How to Build a Parent Village When You’re Feeling Isolated
We all have a reminder that “we need a village.” It’s easy to imagine raising your children in an idealized community full of elderly villagers caring for and caring for them; experienced villagers who teach them skills, sports and arts; and other parents who listen to your frustrations and offer support and solutions. Wow, sounds nice.
But the reality is that some of us have problems with the countryside. We don’t live close to family, we’re new to the area, we don’t have outgoing personalities, we don’t have social anxiety and neurodivergent traits that make it difficult to connect with other people. Where is our village?
Don’t panic if you find yourself without a village. It is possible to build a village to support your family, and you can also figure out how to contribute to your village in ways that suit you. Here are some tips on how to fill in the gaps in your community.
Be deliberate in building your village
For many of us, this village will not suddenly appear around us. Unless you’ve lived in the same community all your life and are surrounded by family and trusted friends, it will take some effort to find people you can rely on.
In her book From Chaos to Calm: 5 Ways Busy Parents Can Break Out of Overload (coming out April), Jenna Hermans describes community as one of the five pillars of a relaxed parent. She advises starting to consider the people you interact with regularly as potential villagers.
Make a list of everyone you interacted with during the week (or month), from the teacher who helps your kids out of the car to the neighbor you see walking the dog every day. Maybe you’re getting semi-regular text from a PTO parent that schedules all events.
All of these people have the potential to become a stronger bond. Identify everyone who makes you feel good and look for opportunities to continue the conversation or let them know that you appreciate them.
Check your connections
If you already have a spreadsheet with all of your regular contacts so you can keep track of when you’re talking to them, I see you. This is a reliable way to support your social activity when it is not easy for you.
Links increase communities. Try texting once a month — send a meme, ask how you are, or share a “heard?” with light gossip. The worst thing that can happen is that they are too busy to respond and you try again next month.
Maintaining regular contact with family and friends who live far away from you can also help build your community. You never know when someone from their circle might live close enough to join your circle.
Let your interests lead
Don’t subscribe to football coach if you don’t like football. You’ll just get stuck hanging out with a bunch of people who like what you don’t care about. Make it easy for yourself by joining groups or online communities and volunteering for the things you are most passionate about. You are more likely to connect with people who could end up being your local support system.
Show up in your area and community
Ann Helen Petersen wrote about community building measures in a recent edition of her culture study newsletter. She wrote that “a huge part of the problem is good old social anxiety, nervousness and fear of embarrassment … all these things that pop up in your head when you’re trying to convince yourself to go for something, which is a lot.” it’s easier to stay put.”

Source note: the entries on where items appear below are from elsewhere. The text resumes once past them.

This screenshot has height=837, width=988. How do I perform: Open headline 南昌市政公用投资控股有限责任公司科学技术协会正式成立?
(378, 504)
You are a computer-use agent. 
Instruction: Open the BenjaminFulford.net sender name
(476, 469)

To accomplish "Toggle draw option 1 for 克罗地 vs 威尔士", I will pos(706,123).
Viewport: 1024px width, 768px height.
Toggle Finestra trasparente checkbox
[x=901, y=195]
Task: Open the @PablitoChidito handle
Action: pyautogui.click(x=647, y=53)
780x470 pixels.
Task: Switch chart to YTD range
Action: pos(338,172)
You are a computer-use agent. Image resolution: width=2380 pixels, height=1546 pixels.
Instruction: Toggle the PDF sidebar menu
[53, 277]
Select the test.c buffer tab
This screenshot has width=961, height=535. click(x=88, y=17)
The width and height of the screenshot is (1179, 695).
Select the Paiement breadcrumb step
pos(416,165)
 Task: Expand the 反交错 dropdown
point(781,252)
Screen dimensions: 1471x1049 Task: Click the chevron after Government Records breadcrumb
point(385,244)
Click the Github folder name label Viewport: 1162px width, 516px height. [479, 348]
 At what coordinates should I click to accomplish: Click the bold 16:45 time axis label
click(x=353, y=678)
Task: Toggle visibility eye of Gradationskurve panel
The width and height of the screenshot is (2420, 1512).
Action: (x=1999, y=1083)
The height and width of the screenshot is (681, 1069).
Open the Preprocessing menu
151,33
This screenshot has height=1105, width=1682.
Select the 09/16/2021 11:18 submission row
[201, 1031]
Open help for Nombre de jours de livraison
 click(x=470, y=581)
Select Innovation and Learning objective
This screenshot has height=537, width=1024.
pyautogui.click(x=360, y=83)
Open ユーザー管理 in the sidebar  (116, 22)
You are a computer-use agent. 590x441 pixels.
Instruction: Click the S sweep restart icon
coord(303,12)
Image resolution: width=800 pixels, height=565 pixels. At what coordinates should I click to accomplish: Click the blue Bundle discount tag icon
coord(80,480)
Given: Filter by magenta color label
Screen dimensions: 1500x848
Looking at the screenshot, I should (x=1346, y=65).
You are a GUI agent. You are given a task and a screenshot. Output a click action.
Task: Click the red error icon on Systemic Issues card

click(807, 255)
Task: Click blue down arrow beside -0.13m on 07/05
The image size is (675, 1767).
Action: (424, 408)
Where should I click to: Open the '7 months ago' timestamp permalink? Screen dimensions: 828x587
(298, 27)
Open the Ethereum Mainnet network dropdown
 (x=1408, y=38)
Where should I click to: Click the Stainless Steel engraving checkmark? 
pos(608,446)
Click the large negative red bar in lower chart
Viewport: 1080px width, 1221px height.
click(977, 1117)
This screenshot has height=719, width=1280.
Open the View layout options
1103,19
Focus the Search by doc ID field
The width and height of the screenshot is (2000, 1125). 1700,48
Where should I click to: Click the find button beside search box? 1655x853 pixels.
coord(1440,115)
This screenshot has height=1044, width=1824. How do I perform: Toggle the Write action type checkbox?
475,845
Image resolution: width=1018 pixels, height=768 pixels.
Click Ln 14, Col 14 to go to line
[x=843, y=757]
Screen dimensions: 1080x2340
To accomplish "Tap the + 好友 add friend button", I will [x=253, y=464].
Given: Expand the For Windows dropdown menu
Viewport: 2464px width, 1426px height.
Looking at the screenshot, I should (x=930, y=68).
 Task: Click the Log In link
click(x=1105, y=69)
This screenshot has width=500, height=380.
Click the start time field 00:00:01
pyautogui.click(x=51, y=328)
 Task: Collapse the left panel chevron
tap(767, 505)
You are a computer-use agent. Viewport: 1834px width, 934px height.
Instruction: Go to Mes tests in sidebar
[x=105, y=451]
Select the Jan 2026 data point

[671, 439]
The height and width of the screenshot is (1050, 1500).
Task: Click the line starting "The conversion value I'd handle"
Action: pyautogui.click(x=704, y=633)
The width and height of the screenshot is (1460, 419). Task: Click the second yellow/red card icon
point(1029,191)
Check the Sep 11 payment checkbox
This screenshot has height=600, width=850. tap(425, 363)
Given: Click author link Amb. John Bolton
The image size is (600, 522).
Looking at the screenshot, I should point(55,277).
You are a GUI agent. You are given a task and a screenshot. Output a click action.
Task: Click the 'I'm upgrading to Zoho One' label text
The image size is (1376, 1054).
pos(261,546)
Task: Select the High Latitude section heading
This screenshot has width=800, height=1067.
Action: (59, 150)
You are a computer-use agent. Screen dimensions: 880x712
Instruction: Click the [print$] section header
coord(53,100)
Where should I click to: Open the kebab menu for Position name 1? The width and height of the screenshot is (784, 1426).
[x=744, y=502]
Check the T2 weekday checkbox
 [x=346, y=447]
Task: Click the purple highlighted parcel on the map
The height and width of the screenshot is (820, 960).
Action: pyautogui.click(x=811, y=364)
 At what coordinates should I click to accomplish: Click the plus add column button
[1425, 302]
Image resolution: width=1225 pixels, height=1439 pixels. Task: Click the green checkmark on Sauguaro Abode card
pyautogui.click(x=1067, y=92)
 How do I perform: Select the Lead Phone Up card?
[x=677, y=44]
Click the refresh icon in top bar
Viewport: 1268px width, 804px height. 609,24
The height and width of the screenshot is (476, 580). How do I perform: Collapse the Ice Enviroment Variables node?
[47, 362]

Just by showing up at a social event, you exponentially increase your chances of making a connection that will support you in the future. Try to appear in one of the following ways:
- Attend an event or event that you see on the community calendar.
- Sign up for a class (and come).
- Be present and visible in your own backyard or neighborhood.
Because showing up to an event can be very difficult when you’re experiencing social anxiety, Petersen recommends writing down your intention to come and sharing your plan with someone else so they can support you. Sometimes a little encouragement is enough to get you out the door.
Start a conversation
Once you’re (sort of) comfortable with the community, the next step is to speak up. Say hello to the people you see every day. Look for opportunities to offer help, compliment something small, or listen to a conversation you don’t normally get out of. This is not chit-chat, but part of building your community is that you yourself need to be a good villager.
In an extended conversation, talk about things you need help with, such as finding a pediatrician or a place to get an oil change.
Find a friend in case of emergency
It may take some time to build a village, and your baby steps may not make you instantly swim in the sea of your chosen family. But eventually, bad days and literal emergencies will happen. Identify the person in your life who lives within 30 minutes and answers your phone in the middle of the night. Is there someone to look after your baby if your partner is out of town and you need to take your baby to the emergency room? Make finding that friend a priority; invite someone to be that friend and you will automatically earn a million villager points.